Transcribe the part of the source passage starting with "HOW THEN WILL" and going on through "in behavior change.".

◆ SOURCE PASSAGE ◆
= = =
READ THE MANUAL by Mark A. Kellner is a reminder that paying attention to the instructions in the Bible’s manual for life on this planet is a good idea.
PEOPLE ARE WATCHING by Roy Adams left me with a totally different “feel” from his editorial. This article is generous, inclusive, and friendly.

“With their message of Creation, Seventh-day Adventists have the strongest incentive to work together to reach every culture, every people. A good Adventist sees every human being as a potential candidate for the kingdom of God. When we truly understand our message, we’d see it as the very opposite of narrow; the very opposite of insular; the very opposite of exclusive. It’s the good news that through the marvelous grace of our matchless Redeemer, millions and millions and millions—a multiethnic, multicultural, multiracial multitude—will stand together one day on that resplendent sea before the throne of God.”

LANGUAGE LESSONS by Andrew McChesney is a reminder that: “If we talk with God only every once in a while, we’ll have trouble understanding His voice. His words will sound as foreign to our ears as my Russian sounded to [eight-year-old] Misha.”
THE ADVENTISTS is a documentary that “will be premiering on PBS stations the first week of April to coincide with National Public Health Week, April 5-11. This one-hour program seeks to represent fairly the unique health message that the Seventh-day Adventist Church has advocated since the very earliest years of its organization. . .The film introduces and investigates a spiritual centrality of health that is being completely overlooked by both sides of the issue in the heat of recent political debate”.
HOW THEN WILL THEY KNOW by Ellen G. White describes effective Christian witnessing this way. “All the followers of Christ are to be witnesses unto him. Every one who receives the precious treasure of truth is to impart of this blessing to others. But the truth is too often presented in such a manner that it does not have the influence it should. A controversial spirit is encouraged. Many dwell almost exclusively upon doctrinal subjects. . .”

“Changing personal or cultural behavior is a monumental challenge. Sometimes we feel that just by promoting an “Adventist lifestyle” we will change people’s behavior. This alone does not work. Education, of course, is important, but how many smokers are unaware of the dangers of cigarette smoking? Motivation and values are operative in behavior change.

“There is a considerable body of evidence that shows values are transmitted through meaningful and trustworthy relationships. Values are learned almost intuitively and form the backbone of our cultures. Currently in North America and other regions of the world, a “toxic” culture exists that contributes to obesity. Trying to attack the problem of obesity on an individual case-by-case basis helps individuals see change; but as long as it remains individual, obesity will continue to be a problem in society as a whole. When will the greasy hamburger-and-fries “culture” come under serious question and be curbed? The change in smoking control came about when society addressed its problems and changed the environment by designating public areas as nonsmoking areas, prohibiting advertising, and attempting to make tobacco a regulated substance.”
= = =
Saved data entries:
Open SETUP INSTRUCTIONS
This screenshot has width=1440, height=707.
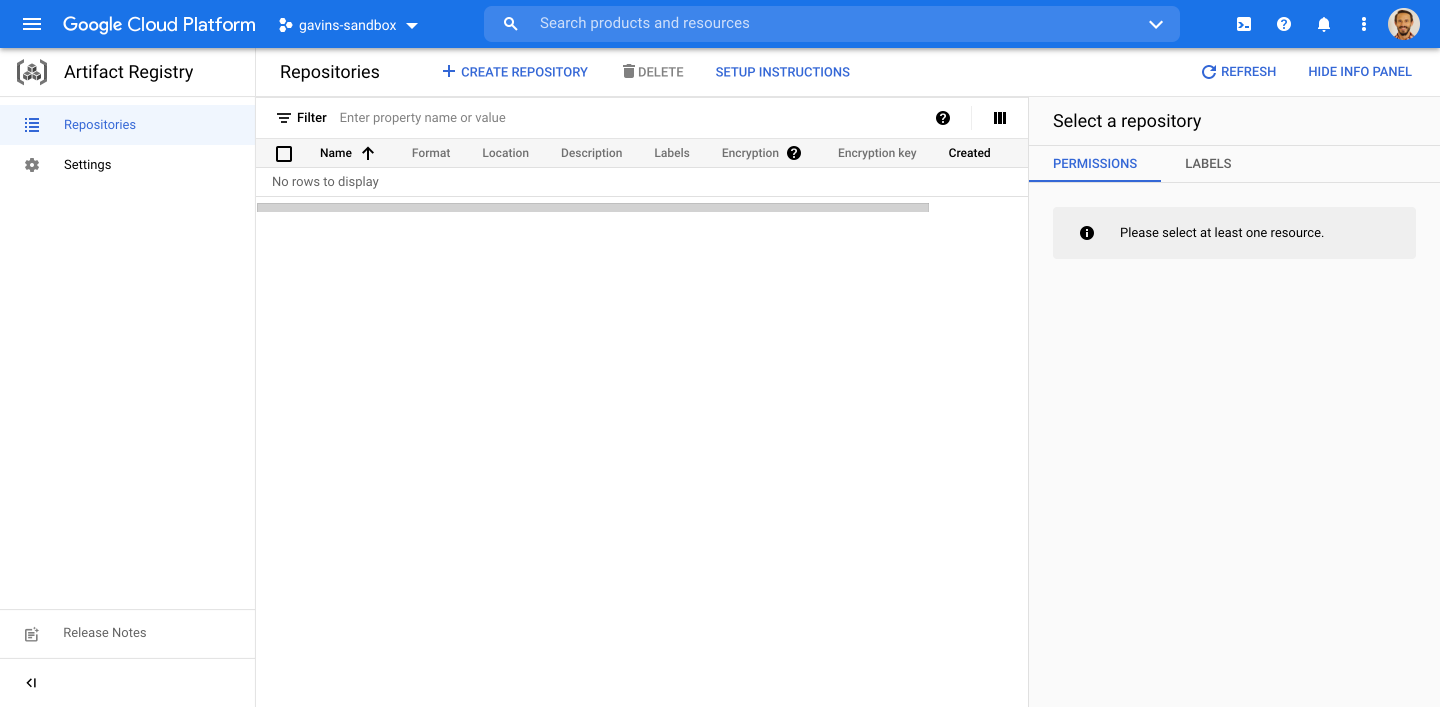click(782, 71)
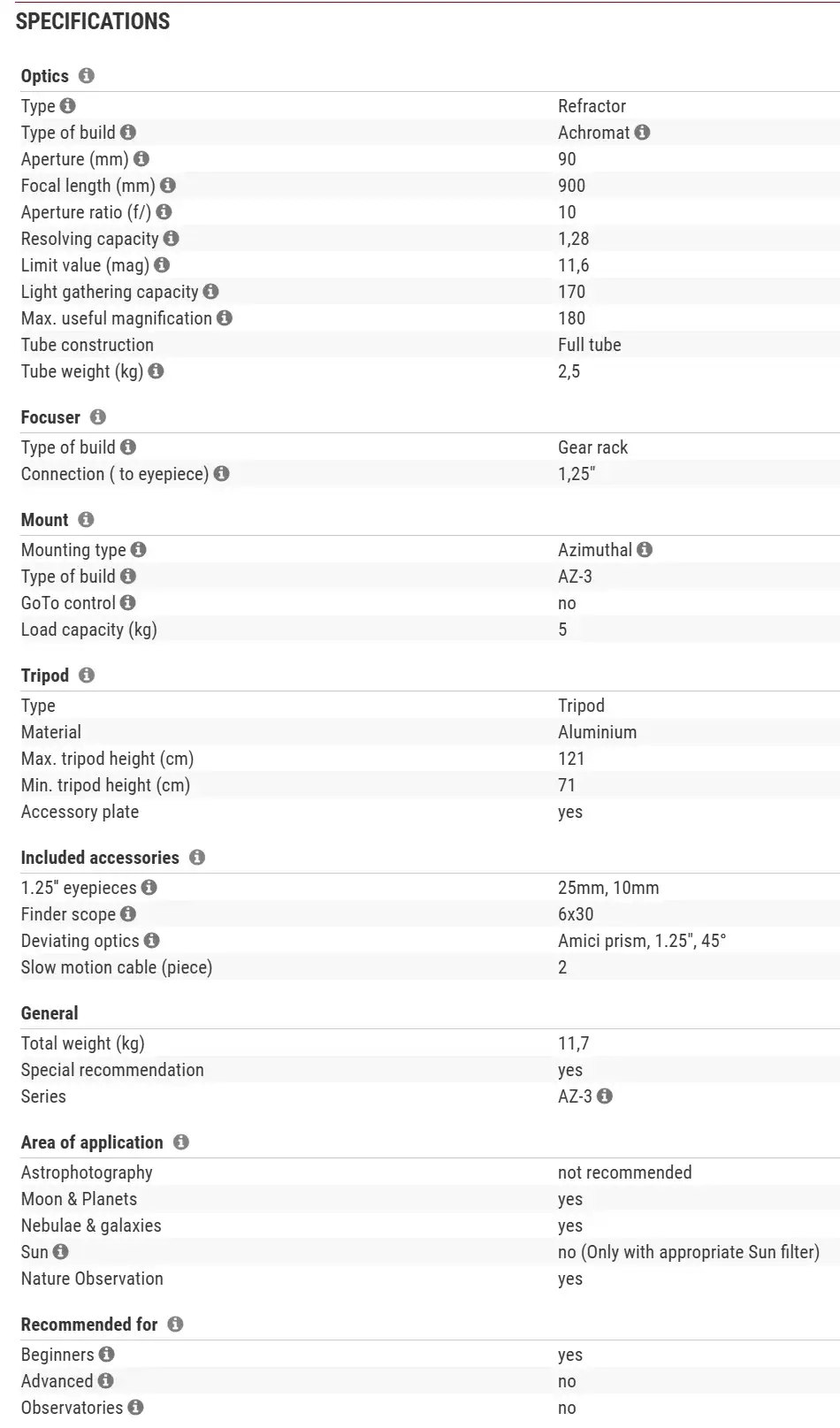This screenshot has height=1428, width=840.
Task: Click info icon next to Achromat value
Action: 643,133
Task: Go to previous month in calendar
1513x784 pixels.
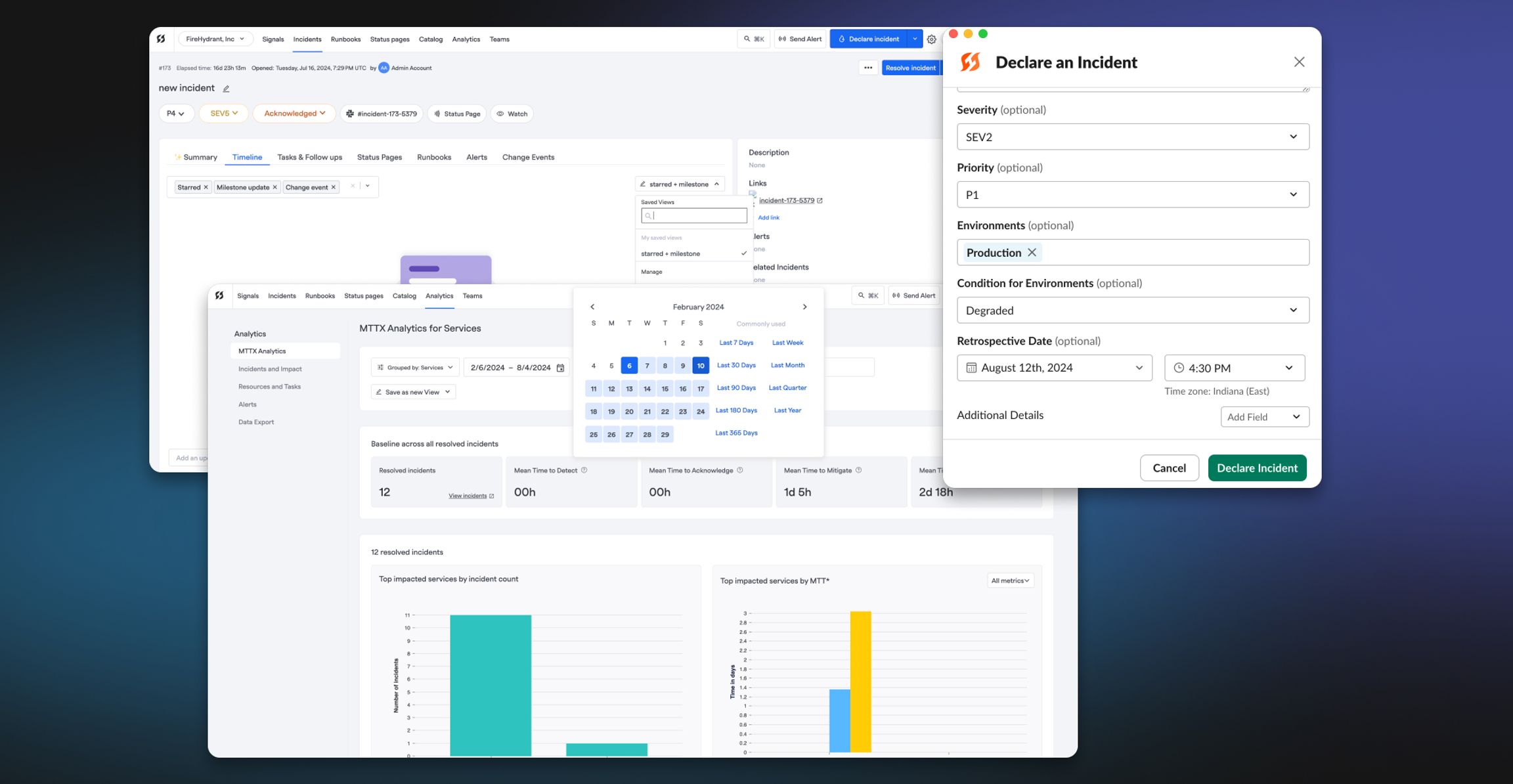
= = =
◆ SOLVED EXERCISE ◆
HOW THEN WILL THEY KNOW by Ellen G. White describes effective Christian witnessing this way. “All the followers of Christ are to be witnesses unto him. Every one who receives the precious treasure of truth is to impart of this blessing to others. But the truth is too often presented in such a manner that it does not have the influence it should. A controversial spirit is encouraged. Many dwell almost exclusively upon doctrinal subjects. . .”

“Changing personal or cultural behavior is a monumental challenge. Sometimes we feel that just by promoting an “Adventist lifestyle” we will change people’s behavior. This alone does not work. Education, of course, is important, but how many smokers are unaware of the dangers of cigarette smoking? Motivation and values are operative in behavior change.